While in Page, we took a recommendation from friends in the camera club and booked a tour of Antelope Canyon.  Book the photography tour if you want a chance to take your own photos.  If you are on the regular tour you can’t bring a tripod and you will have no time alone in any of the areas.  We found taking photographs difficult even on the special tour.

Antelope Canyon is a slot canyon which is split in two.  “Hasdestwazi” (Spiral rock arches) is Navajo for Lower Antelope Canyon and  “Tse bighanilini” (The place where water runs through the rocks) is Navajo for Upper Antelope Canyon.  They are probably the most photographed slot canyons in America.  Both are in the LeChee Chapter of the Navajo Nation.   The canyons are accessible by native guided tour only.  The light in the narrow passageways of the canyons change constantly as the sun moves across the sky.  Light bounces back and forth off the sandstone walls creating a stunning display of color, light and shadow.

Be careful if you go in the monsoon season.  It can be especially dangerous.  Rainwater does not have to fall on or near the canyons to flood them.  There is an extensive basin above the slot canyon that channels water down into the earth.  The water, mixed with sand, picks up speed as it fills the canyons.  This liquid sandpaper gushes through the narrow passageways.  As a result the corridors become deeper and the hard edges of the walls are eroded into flowing, otherworldly shapes.

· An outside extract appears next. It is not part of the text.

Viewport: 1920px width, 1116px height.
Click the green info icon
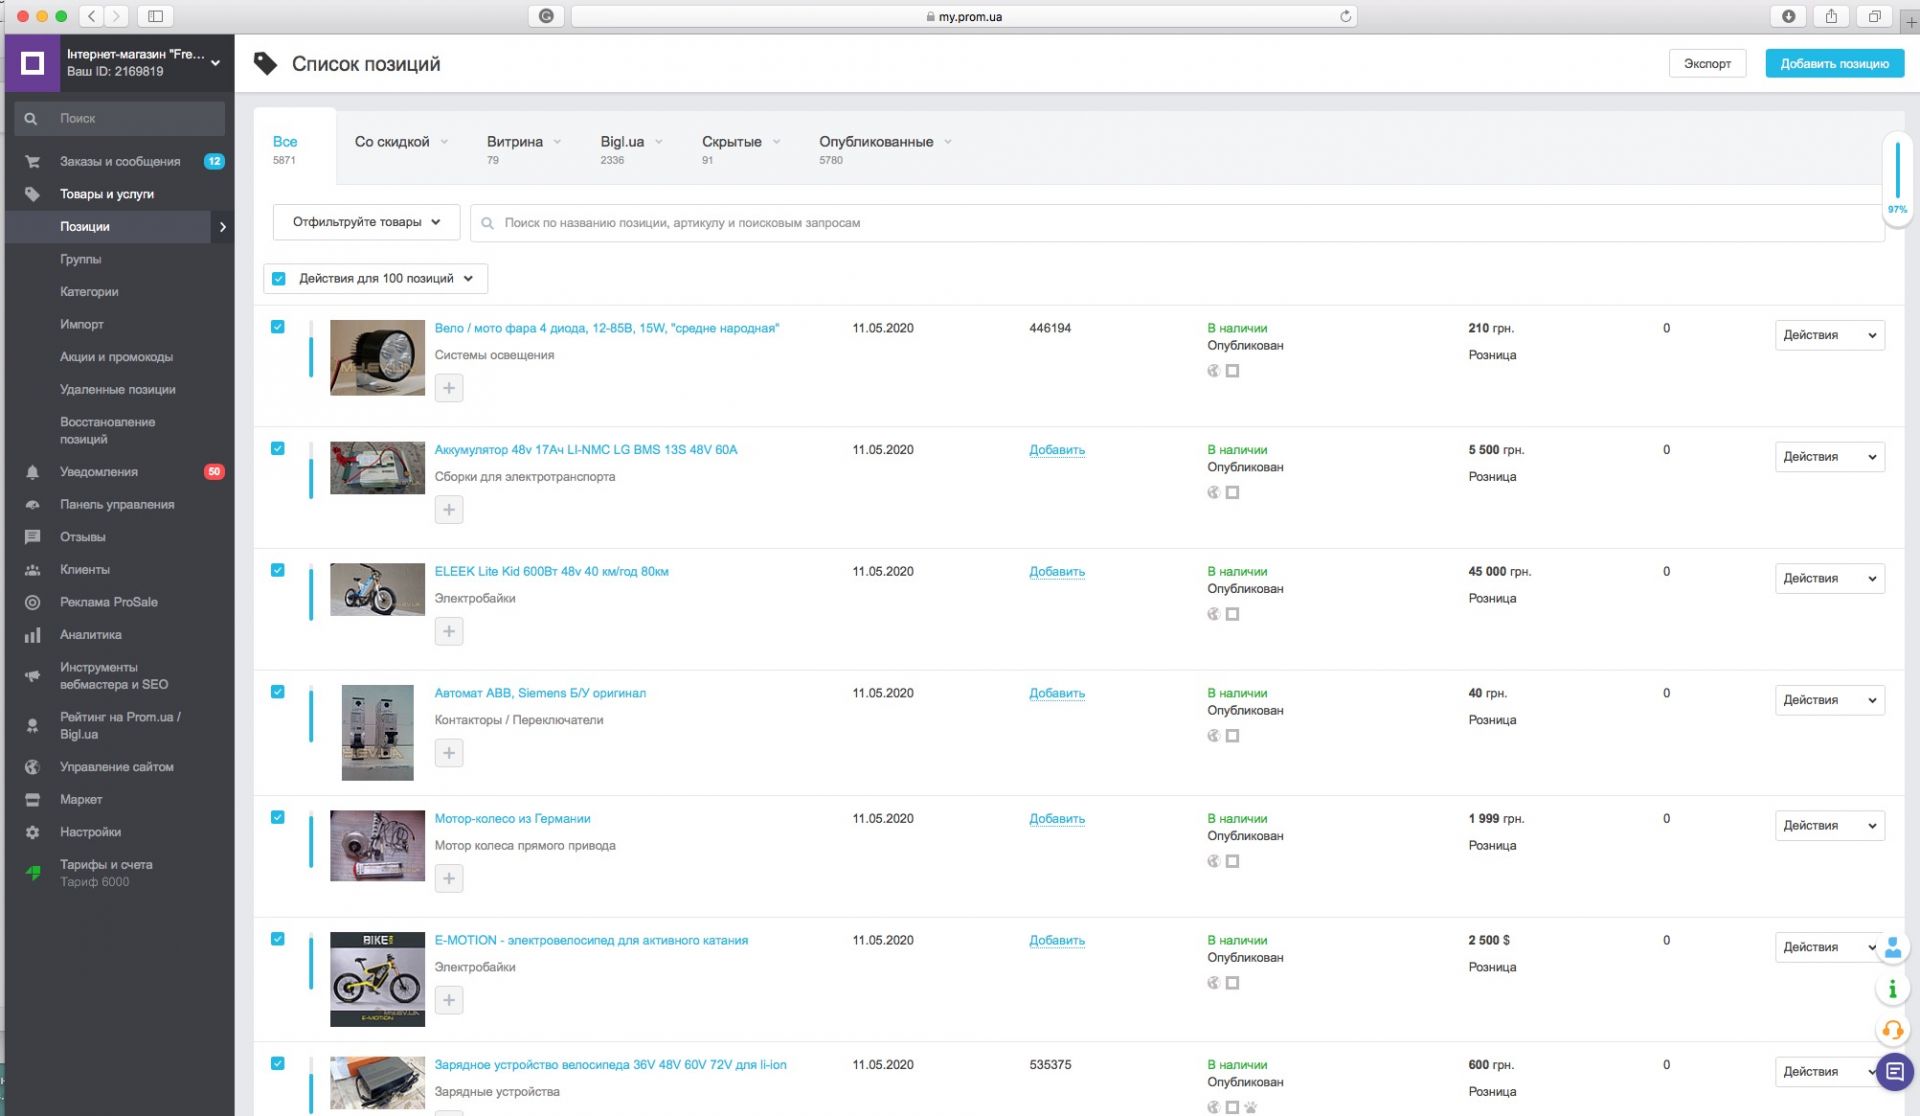(1892, 989)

Flash floods are fatal.  Rain falling dozens of miles away will fill the canyons without notice.  In 1997, eleven tourists were killed by water from flash floods in the lower canyon.  In 2010 a flash flood stranded tourists in the upper canyon.

The forecast was clear the morning we climbed onto a bench seat in the back of the bed of a truck covered by a canopy.   We turned off the highway just southeast from Page and began our off-road journey to the canyon.  Flash floods built our new highway.  It was wide, and the red dirt was scared with dozens of deep groves made by trucks that had gone before us.  The guide raced our truck up and over those tracks.  We warn you part of the tour is the bucking and bouncing in the back of the truck.  I was grateful for the seat belts.  The collective laughter of our party of six bounced off the canyon walls as we approached the entry.

We pulled up beside at least twenty-five other pickup trucks.  Each truck could easily hold a dozen tourists.  As we walked through the canyon “rooms”, I was glad our “photography tour” allowed us 2 minutes of uninterrupted time alone in four different sections of the canyon. 

This must be what it feels like to be in an ant farm….hundreds of us moving through the narrow passageways.  At any turn, there were cell phones and cameras vying for the perfect shot.  It was dusty, chaotic, noisy and crowded…we did our best and because our guide stemmed the flow, we took some amazing shots.